Las Vegas Sun

April 24, 2024

Students’ high math scores prompt probe

Clark County School District officials are investigating possible cheating on the Nevada High School Proficiency Exam at Virgin Valley High School in Mesquite.

According to a school district memo distributed Friday, 13 students are being questioned in connection with what officials called "unusually high scores" recorded June 19 on the exam's math portion.

The memo, sent to School Board members, says the students "received help" during the test. Neither school officials nor the memo spelled out whether staff members were involved.

"How many received help and who helped them is still under investigation," the memo says.

The group of students posted an unusually high pass rate, school district spokeswoman Mary Stanley-Larsen said Monday.

The district's testing division noticed the discrepancy at Virgin Valley High School during a review of exam scores and reported it to the state. State officials could not be reached for comment Monday or this morning.

Virgin Valley's new principal, Delos Perkins, reached this morning while moving into his office, said he has heard about the incident but knows no details, other than the district is investigating.

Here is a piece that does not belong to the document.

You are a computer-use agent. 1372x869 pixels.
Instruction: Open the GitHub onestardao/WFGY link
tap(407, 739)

The students' scores have been invalidated, and they will have to retake the test, either later this month or in the fall, Stanley-Larsen said.

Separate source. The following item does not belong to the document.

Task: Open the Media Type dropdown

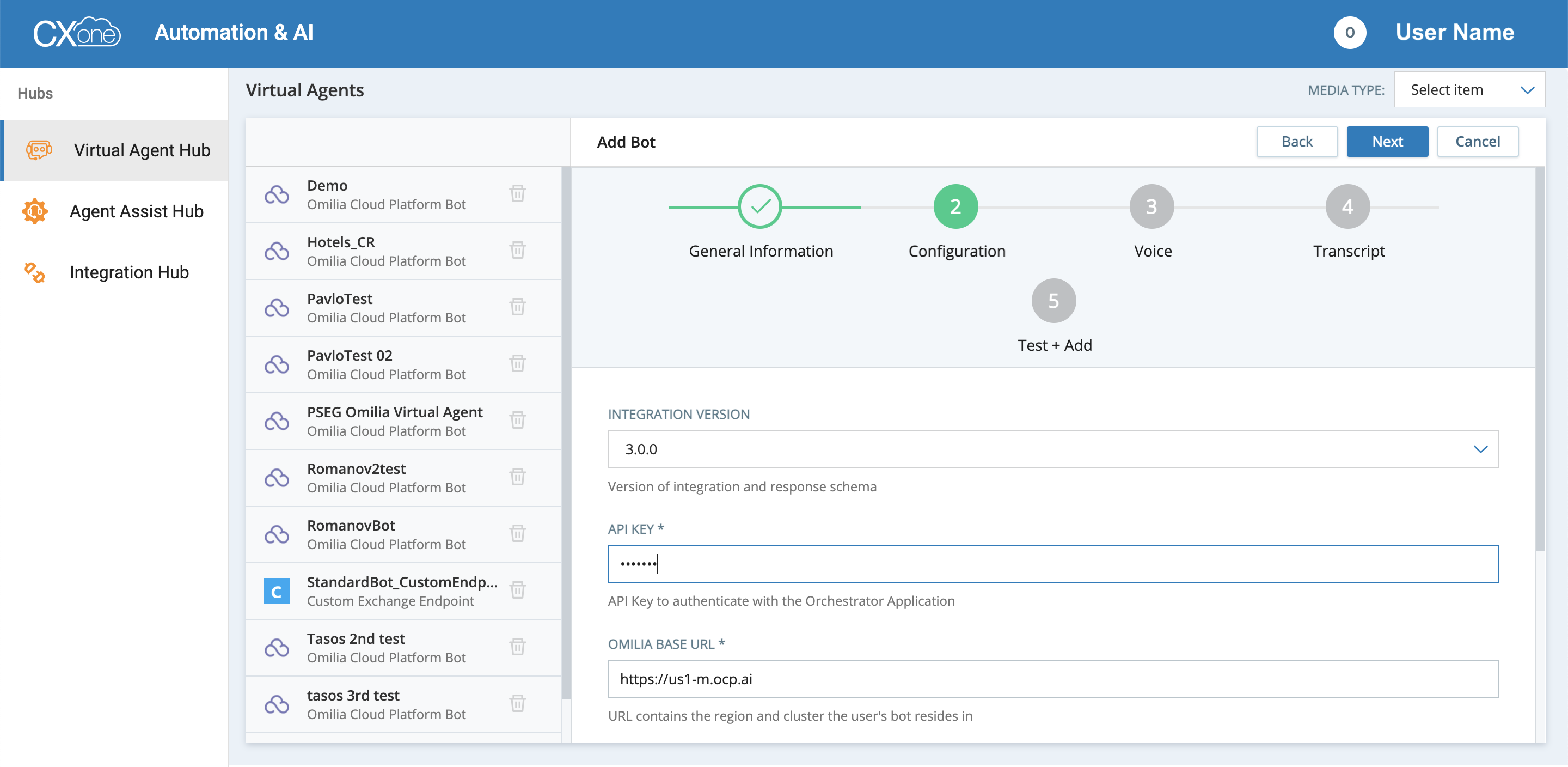Action: tap(1469, 90)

"We look very closely at the data, and we do follow up," she said. "The district does not tolerate any kind of cheating."

Only 15 percent of all students in the district who took the test June 19 passed the math portion of the exam, she said. At Virgin Valley, 11 out of 13 students, or 85 percent, passed.

Stanley-Larsen said the district's overall pass rate that day was low, because not many students took the exam and the group consisted mostly of students who had taken it before but failed.

The Nevada Department of Education released a statewide preliminary report Thursday estimating the pass/fail percentages of all students who have taken the test since October 2000. That report showed that 92.9 percent, or 18,602 students, passed the math portion of the exam, while 97.5 percent, or 18,527 students, passed the reading.

Nevada juniors and seniors have several chances to take the three-part proficiency exam in math, reading and writing. Students must pass all portions in order to earn a high school diploma.

Following allegations of cheating on the TerraNova exam at an elementary school a year ago, the Legislative Committee on Education began looking at ways to tighten test security. The TerraNova exam is used by the Nevada Department of Education to rate school performance.

Allegations of cheating on the Nevada High School Proficiency Exam, which included staff members helping students, also were raised last year.

The allegations came under review by the 2001 Legislature, which passed into law new test security regulations.

The law requires each school district to design a plan for test security and to disclose information regarding irregularities in testing administration or testing security. It also prohibits retaliatory action against school employees who report cheating.